To start browsing, select a collection. This narrows down the projects in the dropdown menu for further selection. Alternatively, click on one of the rows in the table on the lower half of the page. This table represents the ten most recent projects you have access to, together with the number and type of samples in the experiment.

After Selecting a project


After selecting a project, some extra functions are shown. First of all, the list of samples in the drop down menu is further restricted. Select one and press 'Show Sample Details' to browse that sample's details in a tabular fashion. More on that can be found here.

'Show Project Overview' leads to a graphical summary of the project. This overview contains all CNV's on a per chromosome basis, in the context of gene content, control samples, known pathogenic regions etc. From here links lead to multiple public resources, sample details pages, and more. See here for more details, since the interface is equal to the inferface for region/gene based searching.

'Share This Project' is only visible if the selected project was created by the current user. The link leads to the project management site described here.

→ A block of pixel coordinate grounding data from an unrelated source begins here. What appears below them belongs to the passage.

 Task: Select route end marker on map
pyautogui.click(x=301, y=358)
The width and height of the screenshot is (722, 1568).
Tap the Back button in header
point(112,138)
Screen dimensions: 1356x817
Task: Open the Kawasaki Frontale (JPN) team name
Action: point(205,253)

An alternative to selecting a sample from the presented dropdown list, is selecting them from the table presented on the lower half of the page. This table also gives the number of CNVs in each sample, and the analysis call rate, which is an indication for the quality.

When a Sample is selected

When a samples is selected, the table on the lower half of the page shows other projects that contain this specific sample. This might mean the sample was analysed more than once, or that the sample was repeated on a second array.